Here we see an another advantage of storing mapping rules on-chain. It can also help in upgrading existing standards to new versions. The transaction on the blockchain, originating from this function, will state that all data from the previous version is removed and from the new version is added. Resulting in a new world state (when adding all past transactions) where no more data of version SA exist, but instead became data of version SB.

Data regulations

When dealing with data of a personal nature, you’ll need to consider regulations regarding personal information. I’ve talked about GDPR and blockchain in a previous post, so I’m just going to propose a possible solution here. The ‘assets’ part in the picture above doesn’t need to be the actual data about the asset. It can contain a link to an off-chain storage where the actual asset is stored, along with the hash of the data and access keys to be able to fetch this data from off-chain storage.

Governance

We haven’t covered the governance of the bring-your-own-standard principle. Who decides which which standards are being accepted? Who controls this layer? There are multiple ways to solve this problem. Also, depending if you use a private/permissioned blockchain or an open blockchain technology, approaches can differ.

Private/permissioned blockchain governance

In the case of a private/permissioned blockchain like Hyperledger Fabric, one could for example take decisions in a closed meeting with all consortium members where a vote takes place to add a new accepted standard to the blockchain. After a decision has been made, new ‘chaincode’ (smart contract in Fabric) is pushed to the blockchain with the accepted standard included.

Or, the voting can be done on-chain as well were all the procedure is executed by another smart contract on the same blockchain. Voting rights could for example be assigned based on the number of nodes (‘peers’ in Fabric) a consortium member has. Lots of possibilities here.

Curated governance

Another interesting approach is curated governance. This can be used both in closed and open systems. In this type of governance, voting is done by proof-of-stake consensus. For example, in the case of voting for new data-standards, each participant stakes his vote with crypto. The standard can then be accepted or rejected based on the outcome of the stakes. A participant can be a consortium member in the case of private blockchains, or any individual in the case of public blockchains.
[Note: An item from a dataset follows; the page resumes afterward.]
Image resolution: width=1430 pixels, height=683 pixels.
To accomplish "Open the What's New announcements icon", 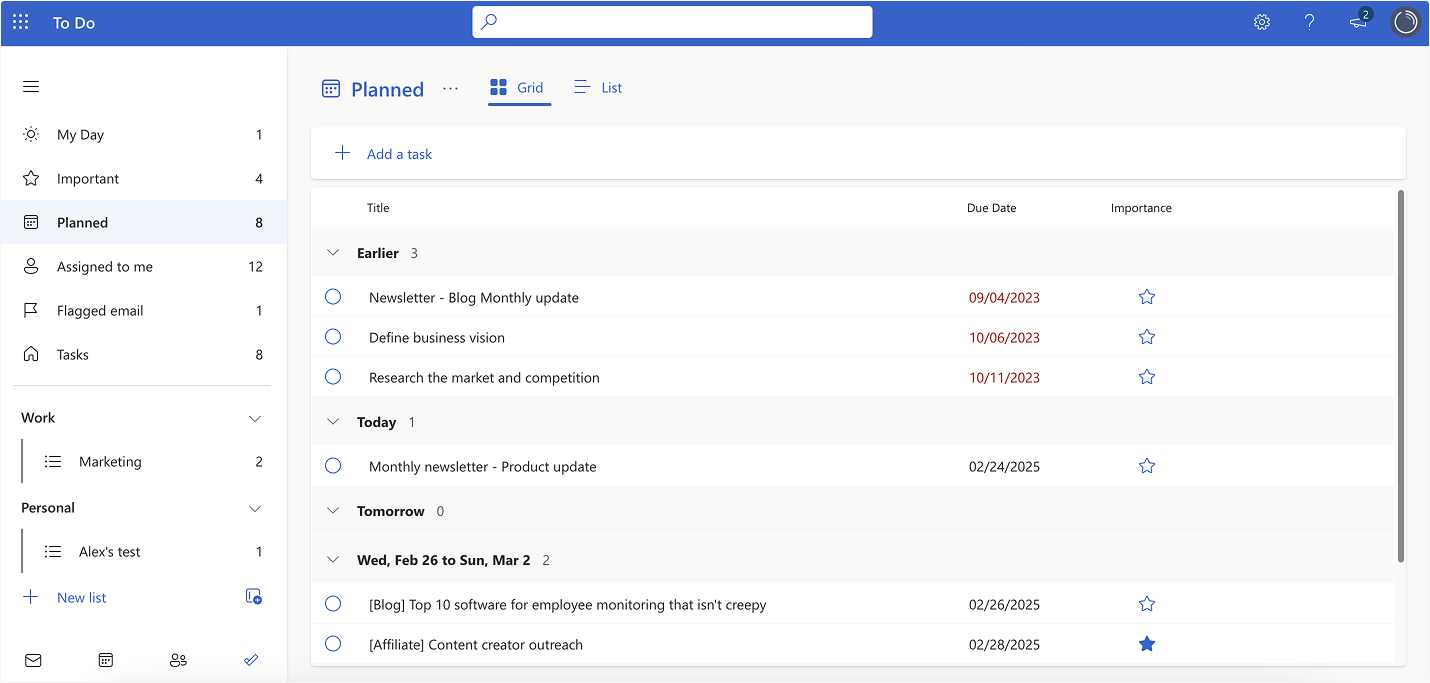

As you can see, how governance is done can widely differ by use case and by preference.

Final remarks

The concept of bring-your-own-standard is only one way to approach the data-standardisation problem, but others exists as well. It comes in handy when assets themselves are stored on the blockchain. When using the blockchain purely as a claims verification principle, it can be sufficient to only store fingerprints on-chain. The standardisation problem then becomes less of an issue.

Thanks for reading!

Last modified on 2018-01-31